**** ARTICLE ****
A Berlin, les dispositions à l’égard de la Porte ne sont certainement pas moins bienveillantes ; elles sont connues depuis longtemps et se sont traduites en actes à maintes reprises ; mais on y a considéré avant tout l’intérêt de la paix à maintenir, si elle pouvait encore être maintenue, et on l’a fait passer au premier plan. C’est auprès du gouvernement allemand que les propositions franco-russes ont trouvé l’accueil le plus facile, le plus rapide, le plus complet : nous sommes heureux de le constater. S’il y avait eu encore quelques légers nuages, M. Sasonoff les aurait dissipés sans peine, car, en quittant Paris, il s’est rendu à Berlin.
**** ENTRÉES AFFICHÉES ****
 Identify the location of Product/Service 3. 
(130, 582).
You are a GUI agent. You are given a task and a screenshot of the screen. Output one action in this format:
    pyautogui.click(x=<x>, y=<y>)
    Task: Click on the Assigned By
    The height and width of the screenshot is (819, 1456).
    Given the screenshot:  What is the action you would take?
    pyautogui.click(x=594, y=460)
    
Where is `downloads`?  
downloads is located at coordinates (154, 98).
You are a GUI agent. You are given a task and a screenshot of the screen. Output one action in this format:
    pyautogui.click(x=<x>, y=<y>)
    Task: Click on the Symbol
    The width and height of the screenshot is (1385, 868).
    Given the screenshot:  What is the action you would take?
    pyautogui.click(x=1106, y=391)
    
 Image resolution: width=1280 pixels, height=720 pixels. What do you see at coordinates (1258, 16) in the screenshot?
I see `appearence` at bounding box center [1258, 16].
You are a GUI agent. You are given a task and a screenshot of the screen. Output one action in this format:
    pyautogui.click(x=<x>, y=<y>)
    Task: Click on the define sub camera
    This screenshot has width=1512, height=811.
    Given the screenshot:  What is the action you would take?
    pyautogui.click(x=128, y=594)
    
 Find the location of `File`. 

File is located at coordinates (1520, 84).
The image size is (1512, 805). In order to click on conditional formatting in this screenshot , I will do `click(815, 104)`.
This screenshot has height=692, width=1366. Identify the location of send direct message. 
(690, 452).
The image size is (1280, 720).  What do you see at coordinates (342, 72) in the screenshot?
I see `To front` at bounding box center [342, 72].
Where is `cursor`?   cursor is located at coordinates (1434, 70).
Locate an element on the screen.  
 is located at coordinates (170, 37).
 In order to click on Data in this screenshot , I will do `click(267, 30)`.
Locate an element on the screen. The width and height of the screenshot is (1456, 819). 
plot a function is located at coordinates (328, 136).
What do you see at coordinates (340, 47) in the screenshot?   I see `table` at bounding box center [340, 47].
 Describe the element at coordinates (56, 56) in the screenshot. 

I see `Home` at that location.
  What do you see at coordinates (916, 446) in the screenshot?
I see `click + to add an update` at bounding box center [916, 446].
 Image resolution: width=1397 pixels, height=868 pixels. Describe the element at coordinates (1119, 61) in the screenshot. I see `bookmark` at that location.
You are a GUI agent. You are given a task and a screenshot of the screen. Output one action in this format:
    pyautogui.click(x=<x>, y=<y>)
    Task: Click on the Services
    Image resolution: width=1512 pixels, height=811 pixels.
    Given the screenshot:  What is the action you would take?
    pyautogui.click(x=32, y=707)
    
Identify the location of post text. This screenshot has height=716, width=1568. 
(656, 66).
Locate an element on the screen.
****
▶ **OBJECTIF VISÉ**:
Transcrivez fidèlement le passage de l'article situé entre « A Berlin, les » et « rendu à Berlin. », ces deux extraits compris. Les entrées présentées ne servent à rien ici.

▶ **SOLUTION PROPOSÉE**:
A Berlin, les dispositions à l’égard de la Porte ne sont certainement pas moins bienveillantes ; elles sont connues depuis longtemps et se sont traduites en actes à maintes reprises ; mais on y a considéré avant tout l’intérêt de la paix à maintenir, si elle pouvait encore être maintenue, et on l’a fait passer au premier plan. C’est auprès du gouvernement allemand que les propositions franco-russes ont trouvé l’accueil le plus facile, le plus rapide, le plus complet : nous sommes heureux de le constater. S’il y avait eu encore quelques légers nuages, M. Sasonoff les aurait dissipés sans peine, car, en quittant Paris, il s’est rendu à Berlin.